Printausgabe der Tiroler Tageszeitung vom Do, 08.11.2018


Osttirol

Die Niederalmwirtschaft droht zu verschwinden

Altbauer Josef Perfler hütet seit 58 Jahren im Sommer das Vieh auf einer Niederalm, Omad genannt. Außer ihm macht das keiner mehr.

© Blassnig ChristophAltbauer Josef Perfler und sein Neffe Robert Perfler haben im Spätsommer gemeinsam die Omad genannte Niederalm besichtigt. Im Jahr 1962 wurde auf der Weide das letzte Mal Getreide angebaut.



Von Christoph Blassnig

Außervillgraten – Es ist wie damals, als Josef Perfler als junger Mann zum ersten Mal auf die Niederalm kam, um den Sommer über dort das Vieh zu betreuen. Die massive offene Feuerstelle machte dem Begriff „Rauchküche“ schon im Jahr 1961 alle Ehre. Noch heute ist im Inneren der Almhütte alles unverändert: die Küche, die Stube, der Heuboden unter dem Dach und die Kühe im Stall. Die Materialseilbahn vom weiter unten liegenden Perfelhof war bis zur Elektrifizierung im Jahr 1948 wasserbetrieben.

„Ich bin der Letzte im Villgratental, der die Omad noch wie früher den ganzen Sommer über bewirtschaftet“, schildert der Altbauer, dessen Hof in der Außervillgrater Fraktion Unterfelden liegt. Die wenigen benachbarten Almhütten sind aufgegeben worden oder dienen als Touristenunterkünfte. Die Geschichte der Niederalmen reicht bis zur ersten Besiedelung der Hochtäler zurück. Vor rund 800 Jahren haben Grundbesitzer wie die Görzer Grafen alle hundert Meter eine Hofstelle mit etwa 10 Hektar Fläche begründet. Bis heute liegen die Urhöfe im Villgratental so weit voneinander entfernt. Aufgrund von späteren Teilungen sind erst in der Folge kleinere Einheiten entstanden. „Tatsächlich hat die Umstellung von der Viehwirtschaft auf den Pflanzenanbau schon im Mittelalter bewiesen, dass Tierhaltung im Vergleich zum Ackerbau wesentlich größere Flächen verbraucht“, sieht Robert Perfler, ein Neffe des Altbauern, Parallelen zur heutigen Landwirtschaft.
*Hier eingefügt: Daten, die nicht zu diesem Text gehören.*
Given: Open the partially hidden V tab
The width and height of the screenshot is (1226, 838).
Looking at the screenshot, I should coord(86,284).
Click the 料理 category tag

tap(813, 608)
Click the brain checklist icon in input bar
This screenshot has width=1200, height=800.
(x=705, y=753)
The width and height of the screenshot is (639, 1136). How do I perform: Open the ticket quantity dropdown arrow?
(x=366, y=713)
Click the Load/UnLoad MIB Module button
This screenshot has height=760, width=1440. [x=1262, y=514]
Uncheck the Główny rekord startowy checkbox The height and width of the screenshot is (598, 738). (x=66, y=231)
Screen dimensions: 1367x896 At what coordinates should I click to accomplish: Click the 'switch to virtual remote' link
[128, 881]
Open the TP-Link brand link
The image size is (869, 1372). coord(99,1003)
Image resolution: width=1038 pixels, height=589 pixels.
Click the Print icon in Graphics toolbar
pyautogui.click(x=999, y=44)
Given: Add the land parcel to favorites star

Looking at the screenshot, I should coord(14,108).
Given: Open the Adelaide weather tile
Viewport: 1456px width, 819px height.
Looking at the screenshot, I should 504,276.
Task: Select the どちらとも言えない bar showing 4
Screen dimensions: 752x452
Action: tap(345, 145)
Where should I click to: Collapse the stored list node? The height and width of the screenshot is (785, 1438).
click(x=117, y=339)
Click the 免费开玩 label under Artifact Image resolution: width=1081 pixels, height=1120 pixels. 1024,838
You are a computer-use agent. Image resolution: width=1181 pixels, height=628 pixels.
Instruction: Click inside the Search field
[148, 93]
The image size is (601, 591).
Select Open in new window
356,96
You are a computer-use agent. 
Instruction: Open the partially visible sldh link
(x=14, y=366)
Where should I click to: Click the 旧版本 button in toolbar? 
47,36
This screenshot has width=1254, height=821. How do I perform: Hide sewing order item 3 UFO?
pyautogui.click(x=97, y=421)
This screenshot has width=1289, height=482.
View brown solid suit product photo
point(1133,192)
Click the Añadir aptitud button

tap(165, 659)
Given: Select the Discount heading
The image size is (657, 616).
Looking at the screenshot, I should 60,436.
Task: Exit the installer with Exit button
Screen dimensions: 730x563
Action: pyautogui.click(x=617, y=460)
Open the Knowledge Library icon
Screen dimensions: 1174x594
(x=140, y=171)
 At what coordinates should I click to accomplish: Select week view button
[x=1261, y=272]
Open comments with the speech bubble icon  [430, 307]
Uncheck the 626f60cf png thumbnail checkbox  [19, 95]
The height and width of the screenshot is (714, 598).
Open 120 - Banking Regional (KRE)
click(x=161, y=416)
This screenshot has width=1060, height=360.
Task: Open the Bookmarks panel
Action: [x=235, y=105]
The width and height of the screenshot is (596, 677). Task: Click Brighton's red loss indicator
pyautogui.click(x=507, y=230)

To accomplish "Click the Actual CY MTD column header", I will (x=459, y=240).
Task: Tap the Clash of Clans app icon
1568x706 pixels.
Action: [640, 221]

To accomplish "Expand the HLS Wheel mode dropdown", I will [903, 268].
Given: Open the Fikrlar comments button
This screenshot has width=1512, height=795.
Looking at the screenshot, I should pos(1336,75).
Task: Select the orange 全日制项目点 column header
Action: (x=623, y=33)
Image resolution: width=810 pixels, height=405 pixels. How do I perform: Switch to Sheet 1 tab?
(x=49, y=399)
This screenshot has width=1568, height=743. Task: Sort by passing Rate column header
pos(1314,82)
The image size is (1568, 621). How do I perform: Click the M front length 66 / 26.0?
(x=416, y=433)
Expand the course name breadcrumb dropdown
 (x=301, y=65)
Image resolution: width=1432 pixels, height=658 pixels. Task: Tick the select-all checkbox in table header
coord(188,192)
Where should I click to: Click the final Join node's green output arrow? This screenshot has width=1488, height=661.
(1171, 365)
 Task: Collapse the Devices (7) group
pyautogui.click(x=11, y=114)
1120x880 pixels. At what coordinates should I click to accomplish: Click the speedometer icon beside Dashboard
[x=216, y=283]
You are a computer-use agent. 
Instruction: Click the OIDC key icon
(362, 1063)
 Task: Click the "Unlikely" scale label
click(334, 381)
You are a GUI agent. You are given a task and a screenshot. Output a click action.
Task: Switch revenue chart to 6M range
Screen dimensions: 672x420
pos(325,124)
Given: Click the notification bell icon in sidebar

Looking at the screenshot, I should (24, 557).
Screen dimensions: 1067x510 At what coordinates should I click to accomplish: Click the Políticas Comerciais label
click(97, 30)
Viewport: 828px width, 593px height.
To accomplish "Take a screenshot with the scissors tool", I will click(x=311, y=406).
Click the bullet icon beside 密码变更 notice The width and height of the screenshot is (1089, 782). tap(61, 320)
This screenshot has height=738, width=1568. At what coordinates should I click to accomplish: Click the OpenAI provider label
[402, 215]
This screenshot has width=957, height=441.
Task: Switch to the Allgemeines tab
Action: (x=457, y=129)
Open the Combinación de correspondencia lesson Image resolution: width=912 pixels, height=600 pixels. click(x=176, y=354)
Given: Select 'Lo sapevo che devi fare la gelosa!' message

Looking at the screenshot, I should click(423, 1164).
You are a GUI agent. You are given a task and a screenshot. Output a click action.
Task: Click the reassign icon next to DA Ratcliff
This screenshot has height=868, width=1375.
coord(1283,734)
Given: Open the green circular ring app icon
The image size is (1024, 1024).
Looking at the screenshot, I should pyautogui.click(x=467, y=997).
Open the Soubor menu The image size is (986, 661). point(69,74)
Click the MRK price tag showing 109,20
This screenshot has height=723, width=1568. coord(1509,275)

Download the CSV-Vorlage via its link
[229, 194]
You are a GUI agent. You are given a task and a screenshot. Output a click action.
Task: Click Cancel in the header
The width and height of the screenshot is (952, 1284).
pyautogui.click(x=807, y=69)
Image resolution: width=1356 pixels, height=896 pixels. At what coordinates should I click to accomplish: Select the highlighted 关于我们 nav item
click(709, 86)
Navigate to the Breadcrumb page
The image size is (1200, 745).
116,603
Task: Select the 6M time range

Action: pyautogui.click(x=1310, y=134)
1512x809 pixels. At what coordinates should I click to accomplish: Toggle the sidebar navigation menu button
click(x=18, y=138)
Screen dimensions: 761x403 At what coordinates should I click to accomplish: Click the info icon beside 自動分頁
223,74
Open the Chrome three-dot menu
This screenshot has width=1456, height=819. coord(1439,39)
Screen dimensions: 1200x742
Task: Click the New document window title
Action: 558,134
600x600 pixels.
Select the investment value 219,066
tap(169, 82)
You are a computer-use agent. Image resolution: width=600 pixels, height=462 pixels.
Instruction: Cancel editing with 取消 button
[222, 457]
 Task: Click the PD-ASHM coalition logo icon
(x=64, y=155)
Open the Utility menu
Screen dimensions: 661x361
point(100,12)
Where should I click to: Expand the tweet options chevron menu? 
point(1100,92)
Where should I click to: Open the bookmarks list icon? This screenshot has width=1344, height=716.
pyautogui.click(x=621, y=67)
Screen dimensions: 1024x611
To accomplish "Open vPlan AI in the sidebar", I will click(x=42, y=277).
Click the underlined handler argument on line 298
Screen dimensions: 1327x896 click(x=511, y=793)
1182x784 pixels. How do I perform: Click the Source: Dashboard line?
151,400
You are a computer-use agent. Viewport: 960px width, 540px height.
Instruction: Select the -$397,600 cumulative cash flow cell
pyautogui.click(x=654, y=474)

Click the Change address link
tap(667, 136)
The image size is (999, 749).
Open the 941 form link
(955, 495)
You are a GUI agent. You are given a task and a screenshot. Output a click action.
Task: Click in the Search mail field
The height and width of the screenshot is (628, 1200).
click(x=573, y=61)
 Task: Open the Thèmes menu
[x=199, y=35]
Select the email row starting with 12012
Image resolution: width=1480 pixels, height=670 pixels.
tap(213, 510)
Der alte Begriff der Omaden sei in theresianischer Zeit fälschlich als „Obheimaten“ eingedeutscht worden. „In Wirklichkeit handelte es sich um Flächen, wo unweit der Wirtschaftsgebäude eine künstliche Nährstoffanreicherung mit Dung möglich war“, ist der Neffe überzeugt. Nur deshalb sei dort überhaupt eine zweite Mahd möglich gewesen – von der zweimähdigen Wiese rühre der Name her.

„Im Jahr 1962 haben wir das letzte Mal Getreide auf unserer Omad angebaut“, erinnert sich der Altbauer. Das Vieh wurde deshalb noch weiter hinauf getrieben. „Lange Zeit haben wir damals die Tiere in den Wald getrieben, wodurch große Schäden entstanden sind. Wir wussten es einfach nicht besser“, berichtet Josef Perfler. Auf einer Seehöhe von 1600 Metern war bis zu dieser Zeit der Anbau von Feldfrüchten üblich. Mit den Tieren habe man von den Omaden aus noch die höchsten Almen erreicht. „Ich mache weiter, wie meine Gesundheit es zulässt“, erklärt der erfahrene Landwirt mit einem Lächeln.

Solche offenen Herde waren noch bis in die 60er-Jahre verbreitet.